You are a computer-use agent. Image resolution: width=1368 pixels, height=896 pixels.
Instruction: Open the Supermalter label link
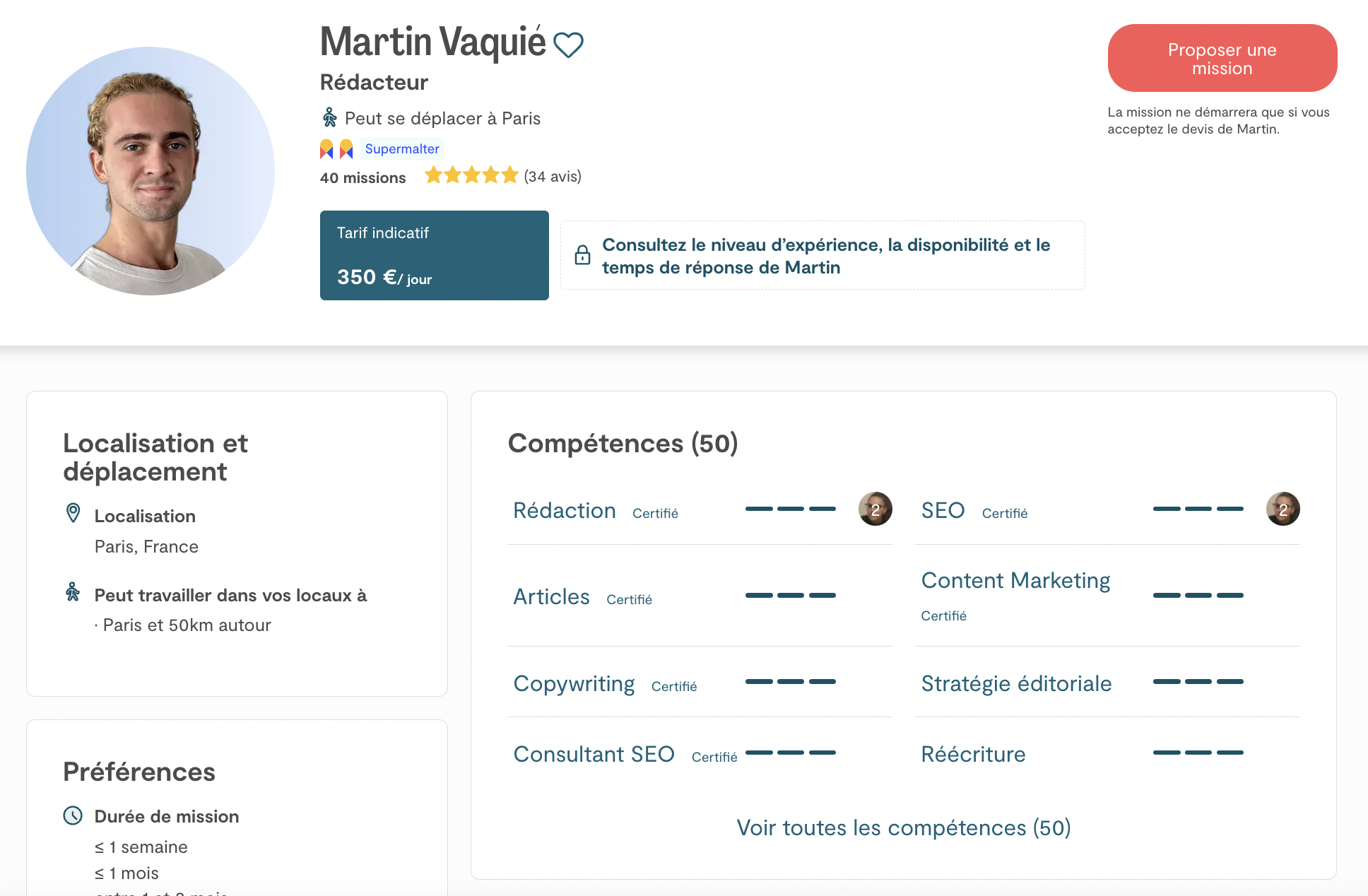pos(402,149)
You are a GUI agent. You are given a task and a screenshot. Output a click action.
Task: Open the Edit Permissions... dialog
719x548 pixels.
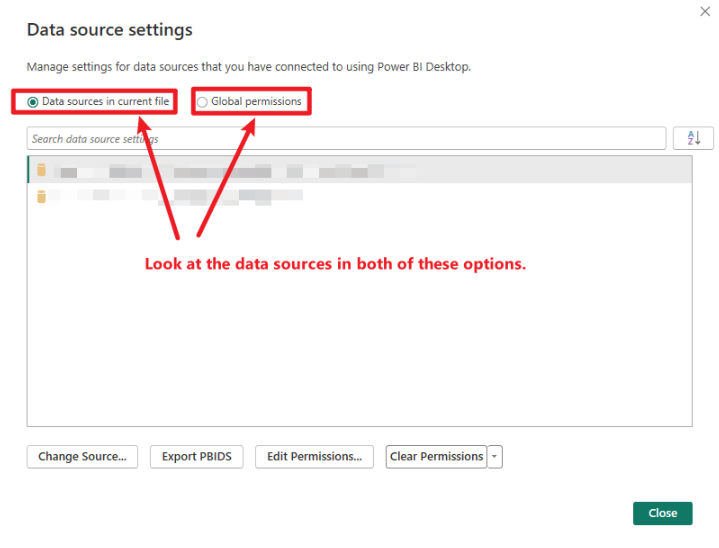pos(314,457)
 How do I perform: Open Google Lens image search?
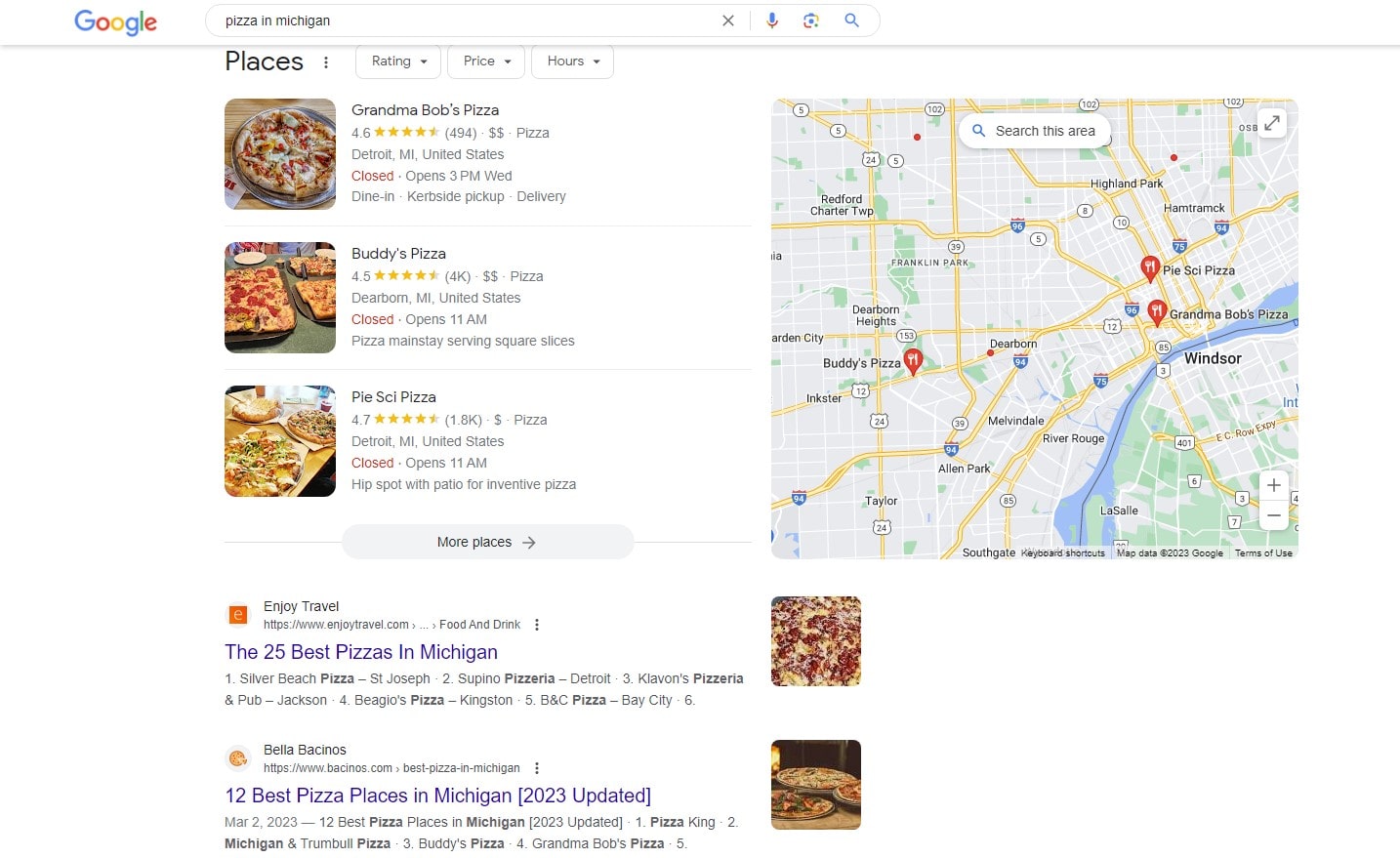coord(811,20)
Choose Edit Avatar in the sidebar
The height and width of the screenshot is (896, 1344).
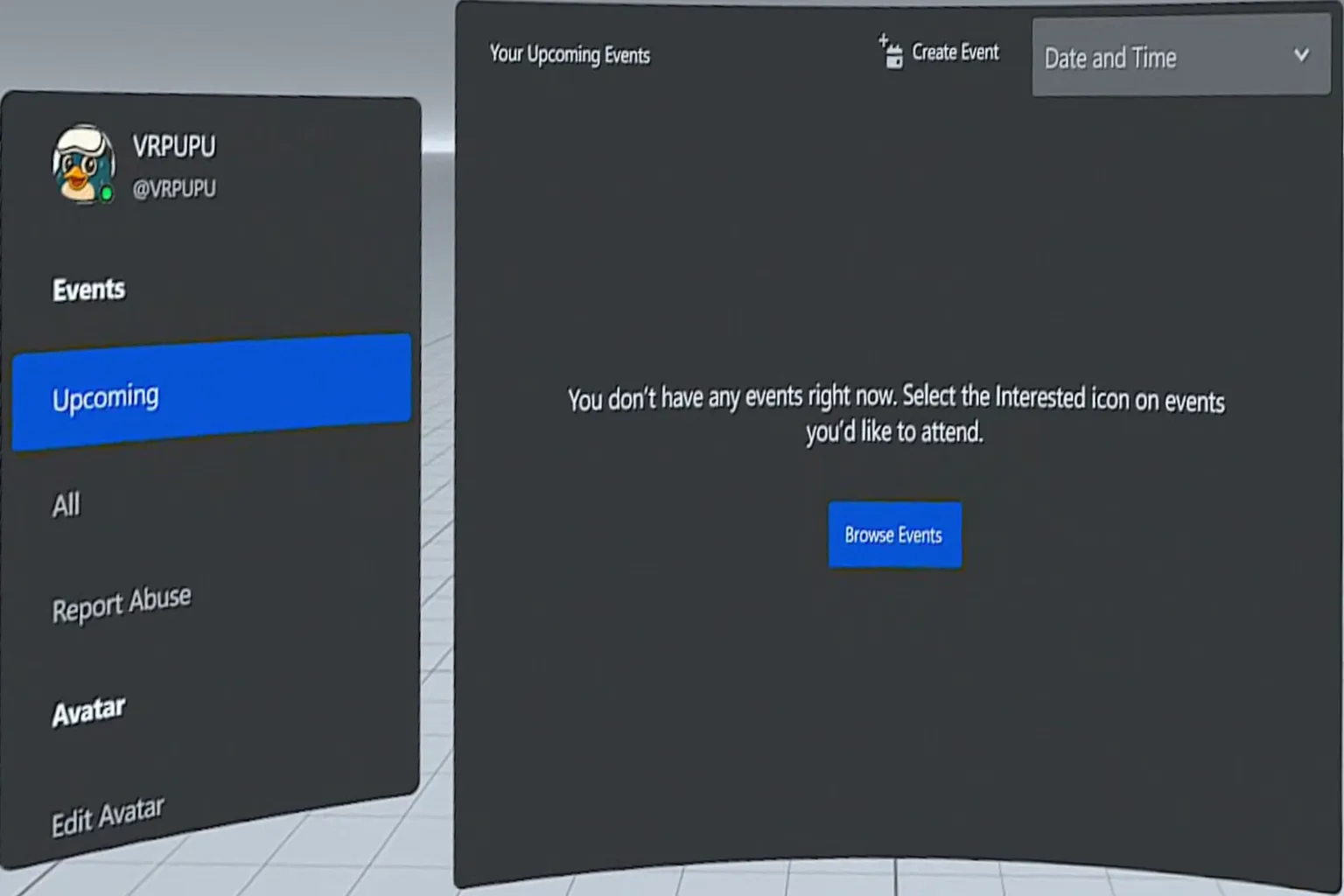107,817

:::

能把上面所有记录的各行整理成一个编号列表吗？省略空行，答案中不要放图片。

练习答案:
1. You are a computer-use agent. Image resolution: width=1368 pixels, height=896 pixels.
2. Instruction: Open the Supermalter label link
3. pos(402,149)
4. You are a GUI agent. You are given a task and a screenshot. Output a click action.
5. Task: Open the Edit Permissions... dialog
6. 719x548 pixels.
7. pos(314,457)
8.  How do I perform: Open Google Lens image search?
9. coord(811,20)
10. Choose Edit Avatar in the sidebar
11. The height and width of the screenshot is (896, 1344).
12. 107,817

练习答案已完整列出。